Think presidential campaigns start early?

They’ve got nothing on Morristown politics. Councilwoman Michelle Dupree Harris has tossed her hat in the ring for mayor… in 2017.

Michelle Dupree Harris.

Michelle Dupree Harris. Photo by Kevin Coughlin

“I’m going to run,” Harris told Morristown Green over the weekend, at the annual George Gramby Dayfestivities. “It’s always been a dream of mine.”

If elected, she would become the first female, and the first African American, to serve as Morristown’s mayor.

Her presumed Democratic primary opponent, Mayor Tim Dougherty, called such announcements “a little premature,” but wished his former running mate well.

“With two-and-a-half years left in my term, it seems a little premature. But God bless her,” Dougherty said.

“Everyone has a right to run, and if that’s what she wants to do, she absolutely should. That’s the Democratic process. I will continue to work hard for the taxpayers of Morristown. At this point, I have every intent of running in two-and-a-half years,” Dougherty said.
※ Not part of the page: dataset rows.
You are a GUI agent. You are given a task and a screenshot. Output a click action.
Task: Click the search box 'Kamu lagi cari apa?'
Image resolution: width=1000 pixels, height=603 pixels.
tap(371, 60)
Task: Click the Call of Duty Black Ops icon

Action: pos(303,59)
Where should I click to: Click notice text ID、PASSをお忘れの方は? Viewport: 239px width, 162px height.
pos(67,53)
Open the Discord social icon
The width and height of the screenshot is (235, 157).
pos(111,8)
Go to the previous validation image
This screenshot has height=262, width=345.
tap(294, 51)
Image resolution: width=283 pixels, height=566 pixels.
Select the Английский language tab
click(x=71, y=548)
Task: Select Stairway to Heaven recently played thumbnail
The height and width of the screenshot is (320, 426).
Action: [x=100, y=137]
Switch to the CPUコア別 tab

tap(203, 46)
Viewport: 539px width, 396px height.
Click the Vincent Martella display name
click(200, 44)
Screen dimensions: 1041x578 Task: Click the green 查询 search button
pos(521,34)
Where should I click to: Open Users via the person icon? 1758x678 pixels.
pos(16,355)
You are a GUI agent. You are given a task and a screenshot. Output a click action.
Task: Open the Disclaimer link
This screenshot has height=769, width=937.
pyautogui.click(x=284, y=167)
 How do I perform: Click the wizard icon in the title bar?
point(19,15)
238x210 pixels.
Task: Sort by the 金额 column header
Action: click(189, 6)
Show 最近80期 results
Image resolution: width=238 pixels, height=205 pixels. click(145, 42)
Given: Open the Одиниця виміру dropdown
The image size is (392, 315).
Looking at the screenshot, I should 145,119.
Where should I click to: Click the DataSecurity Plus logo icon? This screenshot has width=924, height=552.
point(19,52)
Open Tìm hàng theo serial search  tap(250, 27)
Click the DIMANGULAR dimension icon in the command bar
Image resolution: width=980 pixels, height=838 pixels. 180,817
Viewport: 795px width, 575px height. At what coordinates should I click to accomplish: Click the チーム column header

Morristown Council President Michelle Dupree Harris and Mayor Tim Dougherty at the annual interfaith breakfast. Sharon Sheridan photo

Then-Morristown Council President Michelle Dupree Harris and Mayor Tim Dougherty at annual interfaith breakfast in 2012. Sharon Sheridan photo

Harris, 53, is serving her fifth term on the council, which makes her its longest-serving member.

She said her campaign will emphasize her experience, rather than any specific criticisms of Mayor Doughertya former councilman and zoning board chairman now serving his second term as mayor.

“I’m not going to say anything negative,” said Harris, who ran on Dougherty’s ticket in 2013.

“I grew up here. I’ve been on the council longest. There are still a lot of changes to be made, things to be improved upon.”

FORMIDABLE TASK

Any challengers will face a formidable task in unseating Dougherty, a seasoned campaigner who leads a town generally perceived as progressive and on the rise.

On his watch, the redevelopment of Speedwell Avenue has moved from drawing boards to construction, and other high-profile projects are advancing in a downtown increasingly viewed as a desirable place to live, work and play.

Municipal taxes have not risen for five years. And the administration recently won an epic tax battle with Morristown Medical Center that may set a precedent for the state.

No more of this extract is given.